Tuesday, December 28, 2010

The voyage of the Beagle

What a pleasure it is to re-read Charles Darwin’s Researches* with resources before me that I had not had when I read it many years ago! –a good map of South America so that I can follow his travels, and a book of the birds of southern South America. Darwin usually mentioned animals by their Latin names, and if he gave a common name it was usually in Spanish or Portuguese. Yet, even when the taxonomy has changed, as is often the case after well more than a century and a half, I can always find the bird’s identity, and an illustration. So, too, for the mammals. Yet one of the best resources now available that was not when I first read it is the on-line resources, including the full text and illustrations of all of Darwin’s works. This includes the supplements to his original work, and, most importantly the Zoology with its colour plates of the animals.

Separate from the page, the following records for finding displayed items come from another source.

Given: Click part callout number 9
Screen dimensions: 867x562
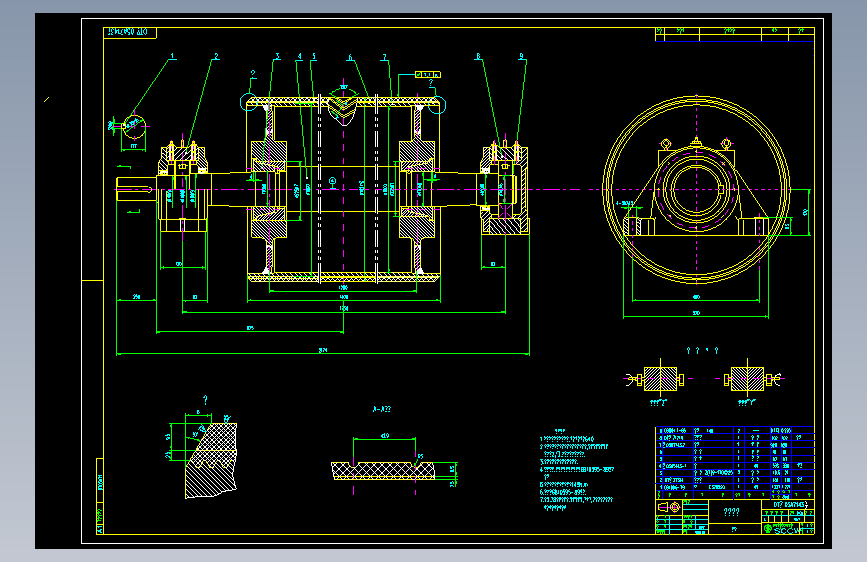Looking at the screenshot, I should 521,56.
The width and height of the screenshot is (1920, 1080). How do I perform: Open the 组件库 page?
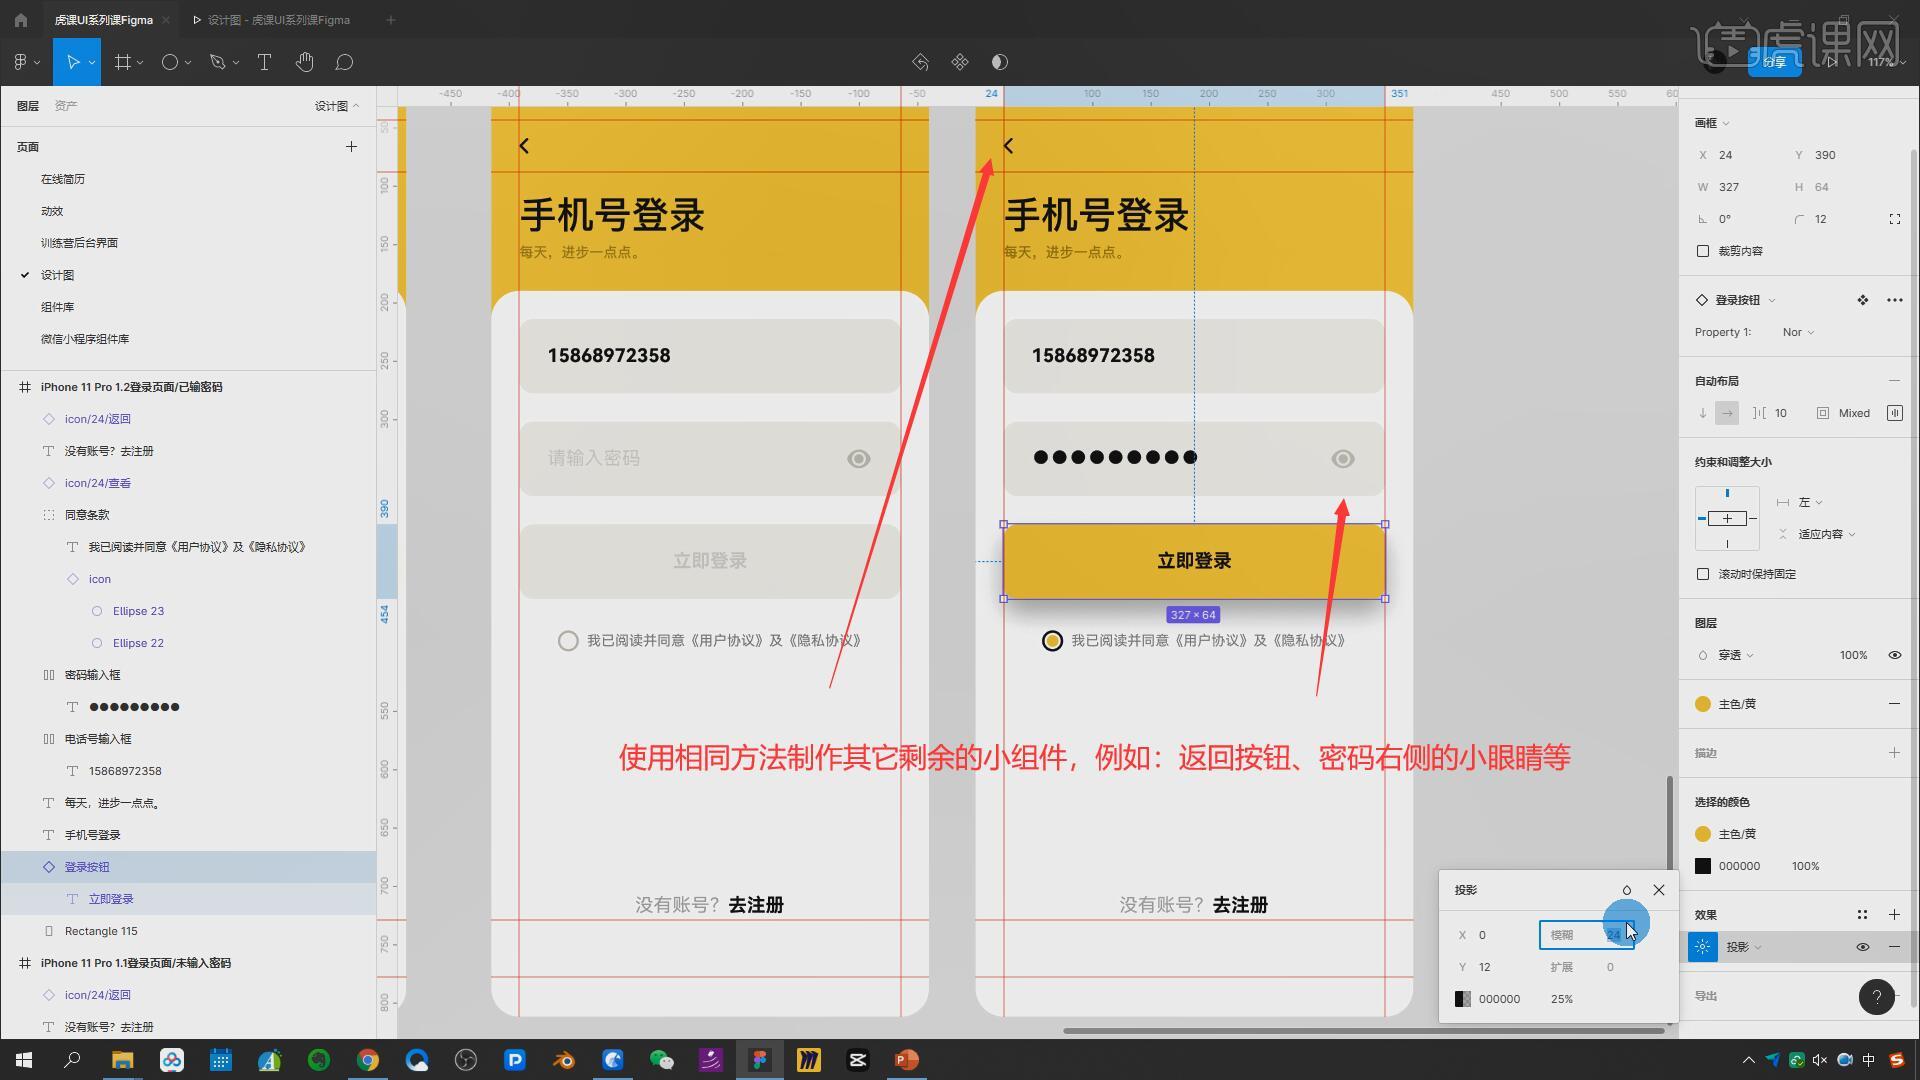(57, 307)
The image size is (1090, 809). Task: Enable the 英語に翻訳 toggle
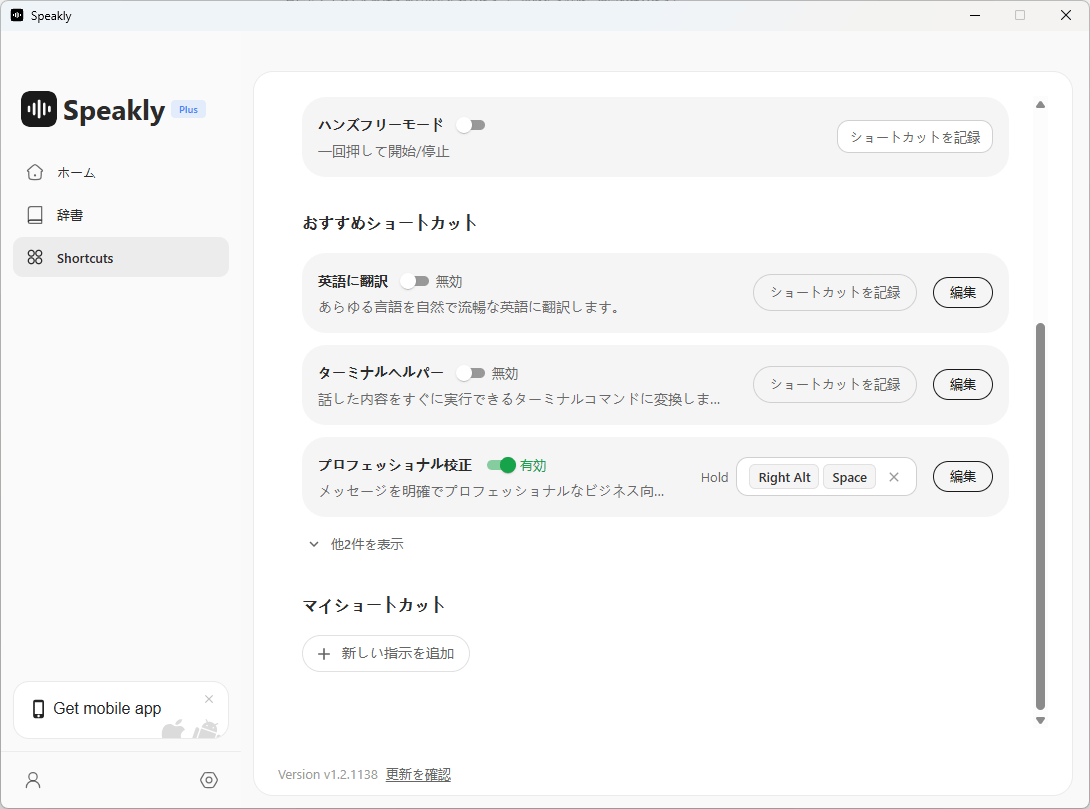tap(414, 282)
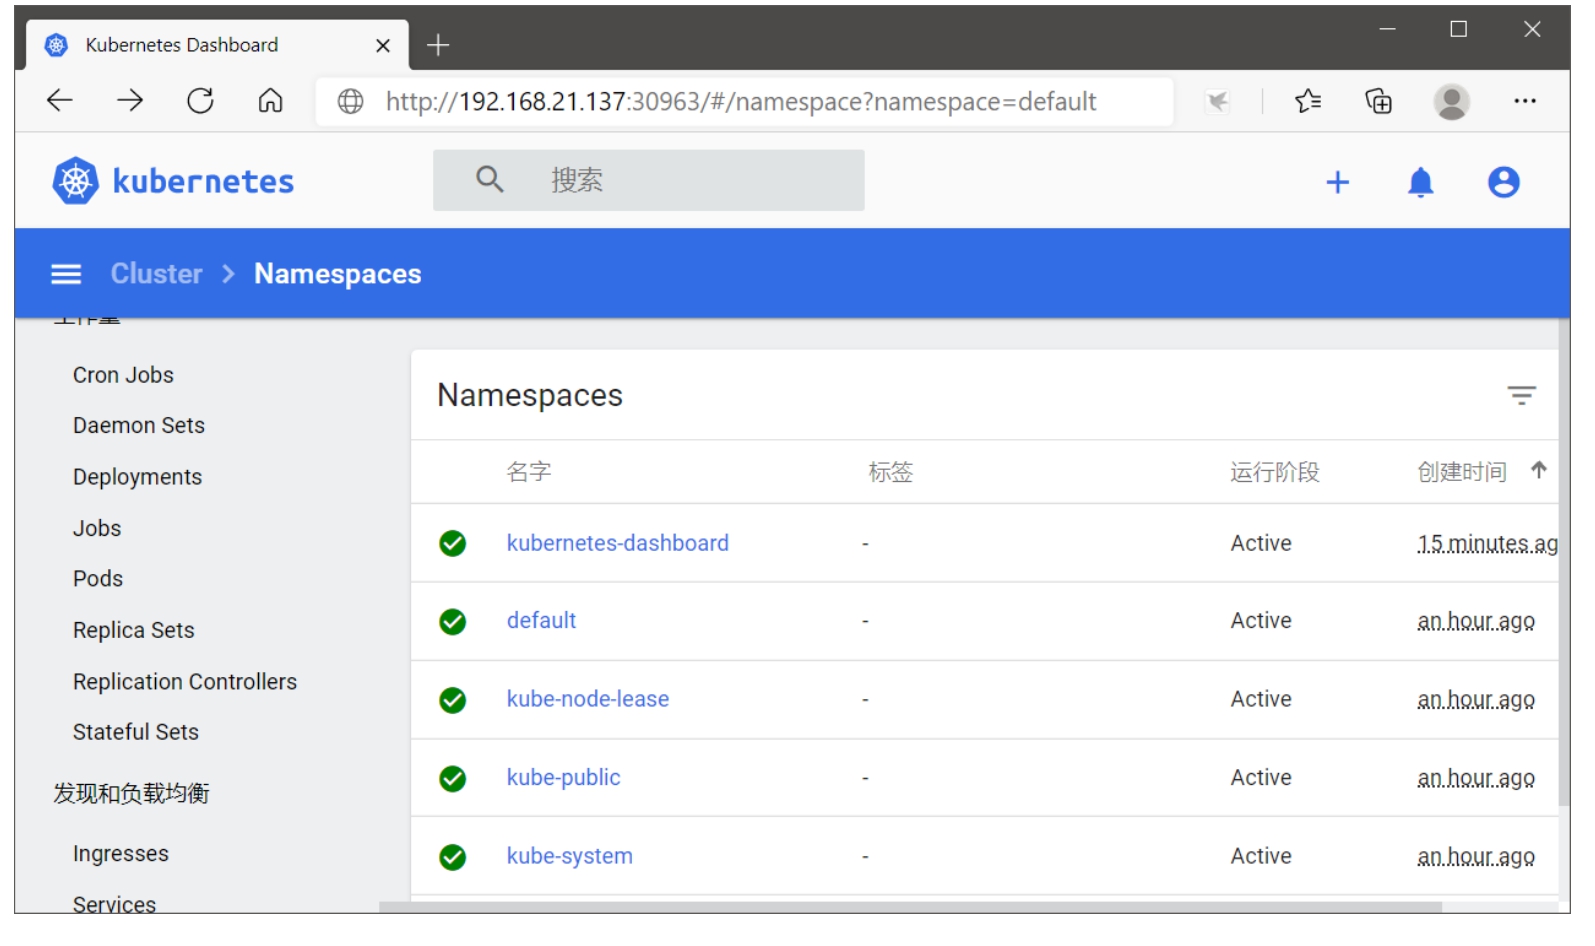Open browser favorites star icon
This screenshot has width=1595, height=946.
tap(1307, 101)
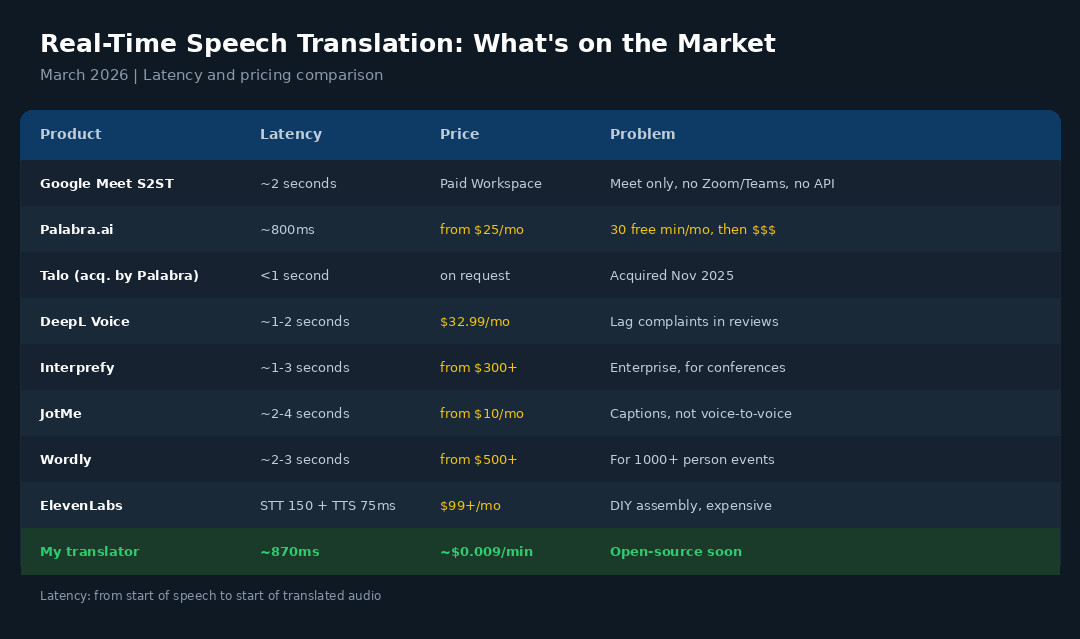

Darwin’s first edition of the Voyage of the Beagle was published in 1836. The second, 1845 edition is the one to read because (1) he had time to reflect upon evolution and the mechanism of it (natural selection), and he therefore added a number of comments that presaged his 1859 Origin of the Species and show how his ideas were germinating well before he reached the Galapagos, especially in Argentina and Chile; and (2) the Zoology of the Voyage of the Beagle was published in five parts by eminent scientific authorities for each group: 1 Fossil Mammalia by R. Owen (with a geological introduction by Darwin), 2 Mammalia by G. R. Waterhouse (with a geographical indroduction and notes on the habits and ranges of each species by Darwin), 3 Birds by J. Gould and G. R. Gray, 4. Fish by L. Jenyns, and 5 Reptiles [which included Amphibia] by T. Bell.

Since the five Zoology parts were published between from 1838 to 1843, in producing the 1845 edition of his Researches, Darwin could name each species and give details about its relationship to other species, living and extinct. This of course enabled a much fuller understanding of how species vary in time and space.

The Zoology contains beautiful colour plates that are artitistically, historically and taxonomically important. Since all of Darwin’s works are on-line (http://darwin-online.org.uk/contents.html), while reading his Researches, if you have a computer beside you, you can look up the pictures of animals he mentions.

The first version of Darwin’s Researches that I read was a modern Penguin Classics edition, a gift from a naïve colleague, that had been severely abridged by an editor trained in liberal arts, who had no appreciation for the science. I am using both meanings of “appreciation” here: she had neither understanding nor interest in Darwin’s description of the natural world. To make a “story” that to her was interesting and moderately succinct, she cut out large portions of the text, and these were invariably those describing flora, fauna, and geology. I regret that I gave my copy away in a book exchange, instead of burning it.

*Journal of researches into the natural history and geology of the countries visited during the voyage of H.M.S. Beagle round the world. London: John Murray. 2d edition, 1845. Often abbreviated simply as The voyage of the Beagle.